Hacking a publisher’s Wi-Fi network with the intention of insider trading, engaging in insider trading, and deleting data from devices being examined by the Australian Securities and Investments Commission (ASIC) have seen an IT consultant slammed with a three-year prison sentence.
Steven Oakes was today sentenced in the County Court in Melbourne, after the regulator proved that he had hacked financial publisher’s, Port Phillip Publishing (PPP), Wi-Fi to discover which shares were listed as buy recommendations in reports the company was printing.
ASIC picked up on his suspicious trading when it noticed Oakes had bought shares shortly before their status as buy recommendations became public. As these shares’ prices generally rise after PPP publishes the reports, Oakes could then sell them for a profit.
He repeated this activity on a whopping 70 occasions to buy shares in 52 different companies from January 2012 to February 2016, each time before the reports with the buy recommendations were published.
Presiding over the matter, Judge Fox slammed Oakes as being “motivated by greed”: “Insider training is a form of cheating. It is not a victimless crime … If you access a secure computer network to commit a crime, you can expect to go to jail.”
Furthermore, Oakes wasn’t actually employed by PPP. Rather, he hacked into the private computer network of the publisher by physically going to the vicinity of its secure Wi-Fi networks, intercepting and decrypting Wi-Fi data to obtain the network login credentials of PPP staff. The court found that he did this with the intention of using PPP’s information to engage in insider trading.

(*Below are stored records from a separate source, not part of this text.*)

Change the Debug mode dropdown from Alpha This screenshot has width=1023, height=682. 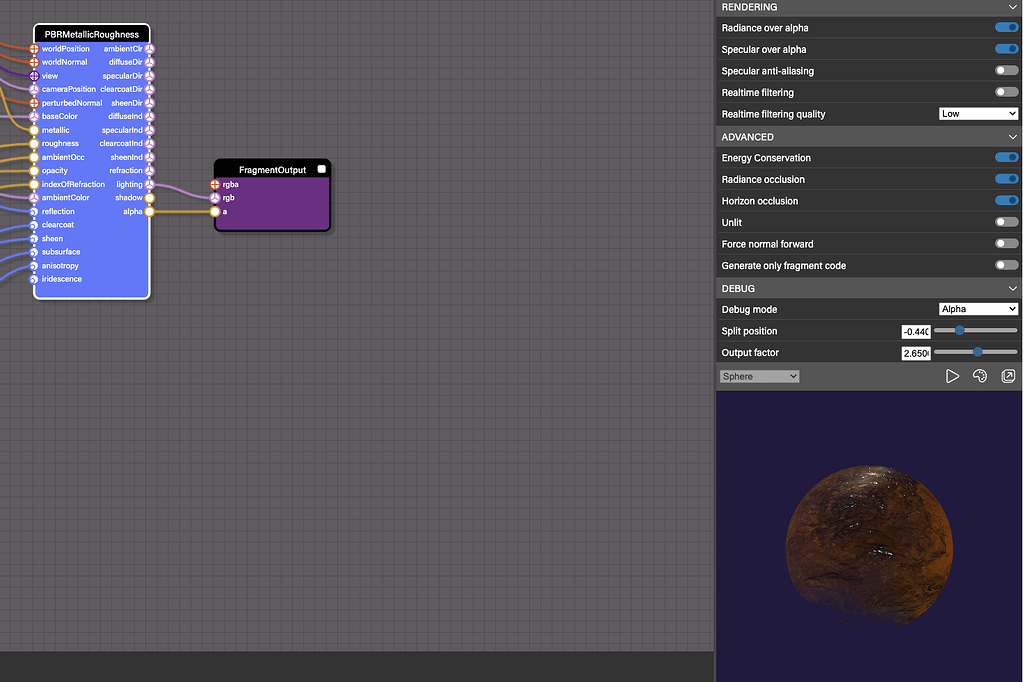point(978,309)
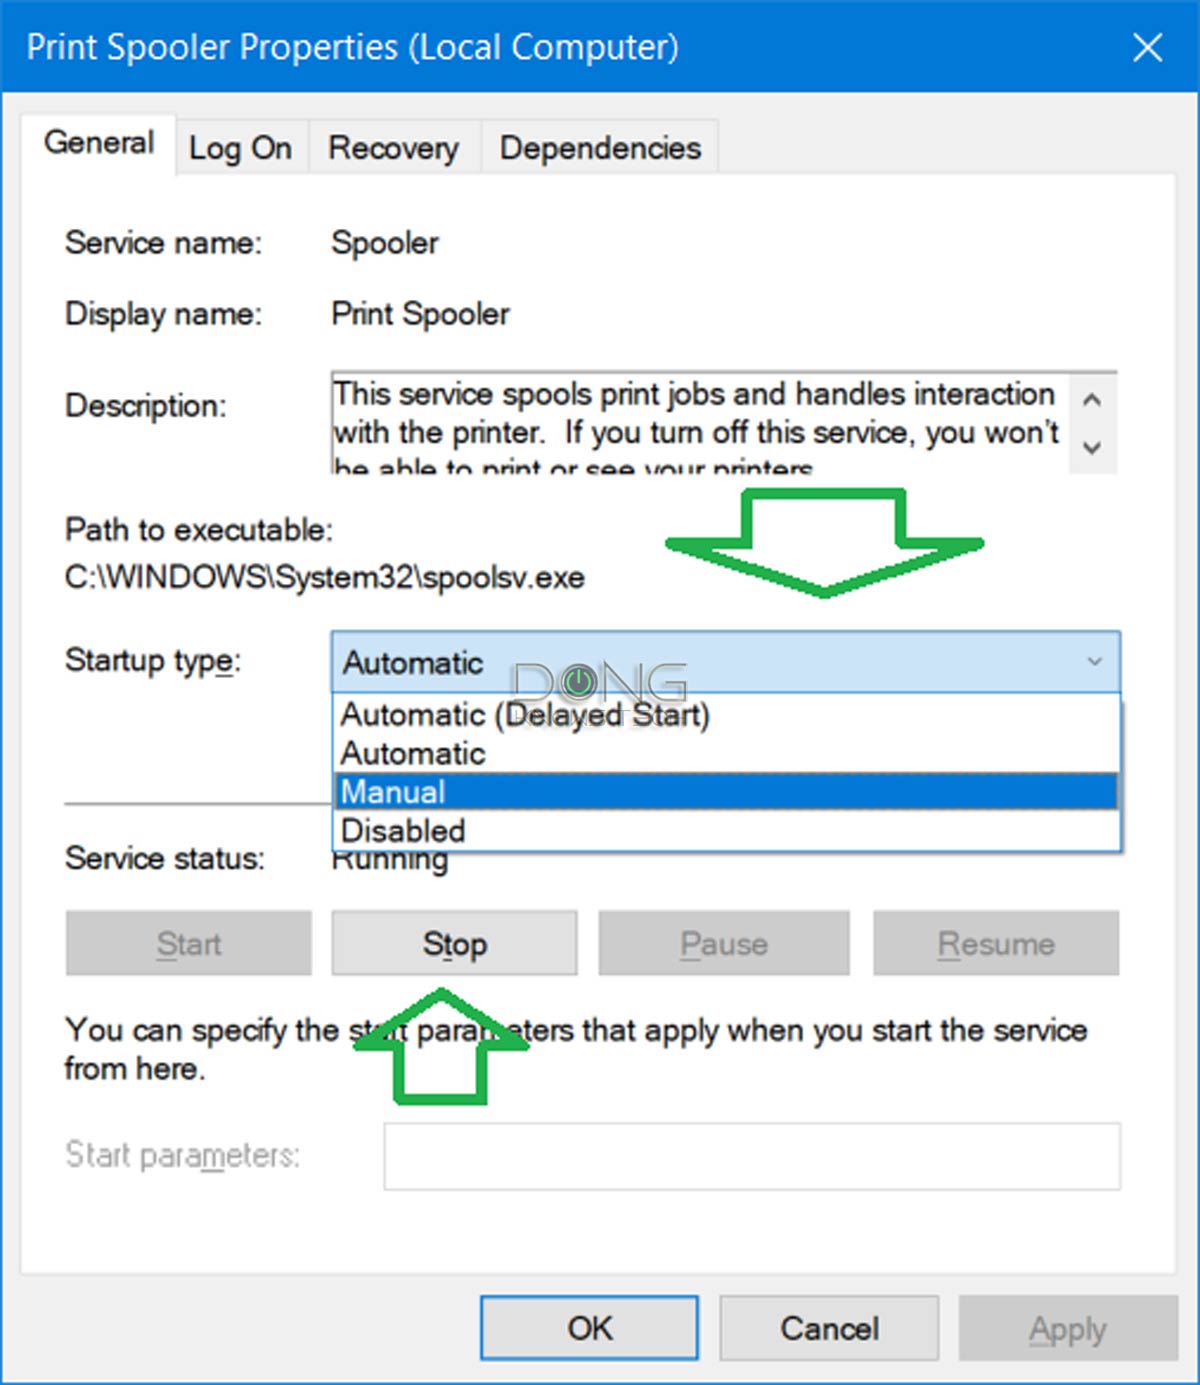Switch to the General tab

(x=99, y=144)
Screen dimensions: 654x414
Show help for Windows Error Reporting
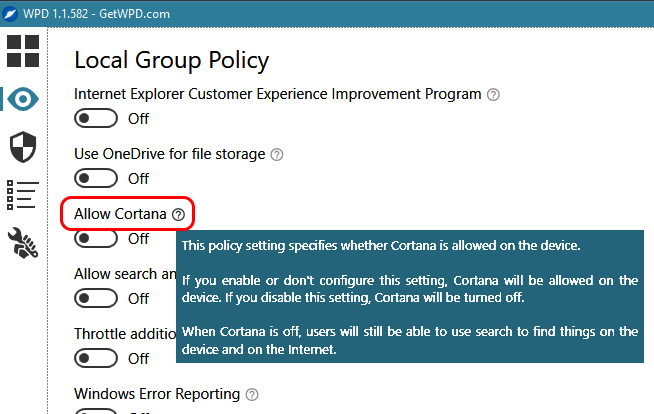(x=252, y=395)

Despite then being issued with a Notice to hand any electronic devices linked to his trading to ASIC, Oakes didn’t immediately comply. Once he did, the Commission was able to use forensic analysis of the devices, trading analysis, evidence from PPP, and compulsory examinations of Oakes to prove both the insider trading and the unauthorised access to PPP’s data.
Furthermore, examinations of the devices showed that Oakes had not only initially refused to hand over his electronics, but that when he did so, he had already deleted data from them.
ASIC Commissioner, Cathie Armour, warned that technology-enabled offending, including cyber-related market misconduct, was a priority for ASIC’s enforcement teams.
“Despite the sophistication of cyber criminals, ASIC can identify and investigate suspicious market activity connected to computer hacking activities, as it did in the case against Mr Oakes. Traders should be aware that ASIC continues to focus on cyber-related offending,’ she said.
Oakes ultimately pleaded guilty to 11 charges of insider trading, unauthorised access to data with the intention of committing a serious offence (being insider trading), and the alteration of electronic devices required by ASIC. He received a three year sentence but would be released after 18 months after agreeing to recognisance to be of good behaviour for a further year-and-a-half.